# Planet der Affen Box Blu-ray



## Carl (11. September 2011)

Moinsen, möchte mir demnächst die Planet der Affen Box (Teil 1-5) auf Blu-ray kaufen, da wollte ich wissen welche Box soll ich nehmen.

Ich möchte die Box, in der Eroberung vom Planet der Affen und Schlacht um den Planet der Affen als Extended/Unrated Version vorliegt.

Habe diese drei Boxen gefunden:

Planet der Affen: 40 Jahre Evolution Blu-ray Collection Collector's Edition: Amazon.de: DVD & Blu-ray

Planet Of The Apes [Blu-ray] [UK Import]: Amazon.de: The Planet of the Apes: DVD & Blu-ray

Planet der Affen - Legacy Collection [Blu-ray]: Amazon.de: DVD & Blu-ray


In einigen Kundenbewertungen las ich, dass diese Versionen vorliegen, in andern nicht.
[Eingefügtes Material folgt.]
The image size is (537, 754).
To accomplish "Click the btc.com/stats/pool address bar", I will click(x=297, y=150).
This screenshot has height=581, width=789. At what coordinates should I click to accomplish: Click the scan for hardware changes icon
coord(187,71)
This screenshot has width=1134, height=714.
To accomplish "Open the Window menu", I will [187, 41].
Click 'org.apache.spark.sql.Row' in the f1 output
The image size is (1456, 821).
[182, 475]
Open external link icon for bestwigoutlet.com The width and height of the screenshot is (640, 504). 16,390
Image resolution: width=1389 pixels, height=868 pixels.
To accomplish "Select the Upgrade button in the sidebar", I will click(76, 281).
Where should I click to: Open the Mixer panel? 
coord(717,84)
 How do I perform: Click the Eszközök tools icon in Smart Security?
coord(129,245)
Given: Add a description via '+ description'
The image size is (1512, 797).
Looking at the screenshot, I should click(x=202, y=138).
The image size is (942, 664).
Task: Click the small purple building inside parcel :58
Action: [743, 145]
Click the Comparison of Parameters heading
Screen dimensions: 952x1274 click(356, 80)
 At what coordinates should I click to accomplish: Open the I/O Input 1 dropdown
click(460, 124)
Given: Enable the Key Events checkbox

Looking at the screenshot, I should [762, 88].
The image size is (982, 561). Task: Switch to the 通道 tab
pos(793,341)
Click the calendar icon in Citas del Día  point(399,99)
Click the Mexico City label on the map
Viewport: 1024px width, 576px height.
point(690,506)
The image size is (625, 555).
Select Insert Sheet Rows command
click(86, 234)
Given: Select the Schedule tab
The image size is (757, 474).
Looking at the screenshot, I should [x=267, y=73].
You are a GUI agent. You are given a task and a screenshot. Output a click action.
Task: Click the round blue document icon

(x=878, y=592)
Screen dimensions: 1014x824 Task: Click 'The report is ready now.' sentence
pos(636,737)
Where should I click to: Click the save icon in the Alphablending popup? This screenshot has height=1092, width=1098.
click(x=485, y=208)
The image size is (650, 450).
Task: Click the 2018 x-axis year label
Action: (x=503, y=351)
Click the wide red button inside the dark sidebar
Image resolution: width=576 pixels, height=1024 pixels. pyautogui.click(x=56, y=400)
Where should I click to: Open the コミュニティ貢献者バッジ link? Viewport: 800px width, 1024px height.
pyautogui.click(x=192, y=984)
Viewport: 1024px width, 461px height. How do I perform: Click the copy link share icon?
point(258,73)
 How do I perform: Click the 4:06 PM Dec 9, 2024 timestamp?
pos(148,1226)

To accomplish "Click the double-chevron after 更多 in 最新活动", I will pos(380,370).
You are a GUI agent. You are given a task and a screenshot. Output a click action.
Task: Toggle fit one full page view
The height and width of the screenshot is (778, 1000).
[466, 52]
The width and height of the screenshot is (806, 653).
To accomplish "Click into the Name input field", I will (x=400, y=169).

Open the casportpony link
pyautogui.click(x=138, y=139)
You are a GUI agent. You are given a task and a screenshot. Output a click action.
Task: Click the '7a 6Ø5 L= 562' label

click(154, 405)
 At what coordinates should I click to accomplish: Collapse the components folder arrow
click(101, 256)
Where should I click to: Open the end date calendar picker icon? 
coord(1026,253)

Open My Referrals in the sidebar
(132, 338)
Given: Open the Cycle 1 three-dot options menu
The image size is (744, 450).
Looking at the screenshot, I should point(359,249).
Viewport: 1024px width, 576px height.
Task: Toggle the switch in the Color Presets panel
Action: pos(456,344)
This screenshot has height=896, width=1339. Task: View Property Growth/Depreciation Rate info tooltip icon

Vielleicht hat ja hier einer einen Plan.


----------



## blackfire2 (11. September 2011)

Also die Alten Filme auf Bluray total sinnlos finde ich,
Hab se auf DVD aber selbst da sieht man das sie nicht an DVD Qualität ran kommt.
Und wenn doch dann würde ich warten bis der 2. Teil von der Neuverfilmung mit drin ist. 
Ist aber halt nur meine Meinung


----------



## Carl (11. September 2011)

blackfire2 schrieb:


> Also die Alten Filme auf Bluray total sinnlos finde ich,
> Hab se auf DVD aber selbst da sieht man das sie nicht an DVD Qualität ran kommt.
> Und wenn doch dann würde ich warten bis der 2. Teil von der Neuverfilmung mit drin ist.
> Ist aber halt nur meine Meinung


 
Du hast sie auf DVD und sie kommen nicht an die DVD Qualität ran?

Verstehe ich nicht.


----------



## skdiggy (11. September 2011)

blackfire2 schrieb:


> Also die Alten Filme auf Bluray total sinnlos finde ich,
> Hab se auf DVD aber selbst da sieht man das sie nicht an DVD Qualität ran kommt.
> Und wenn doch dann würde ich warten bis der 2. Teil von der Neuverfilmung mit drin ist.
> Ist aber halt nur meine Meinung


 
du darfst erst urteilen wenn du die Filme auf Blu ray geschaut hast


----------



## Carl (16. September 2011)

Sonst niemand einen Plan?


----------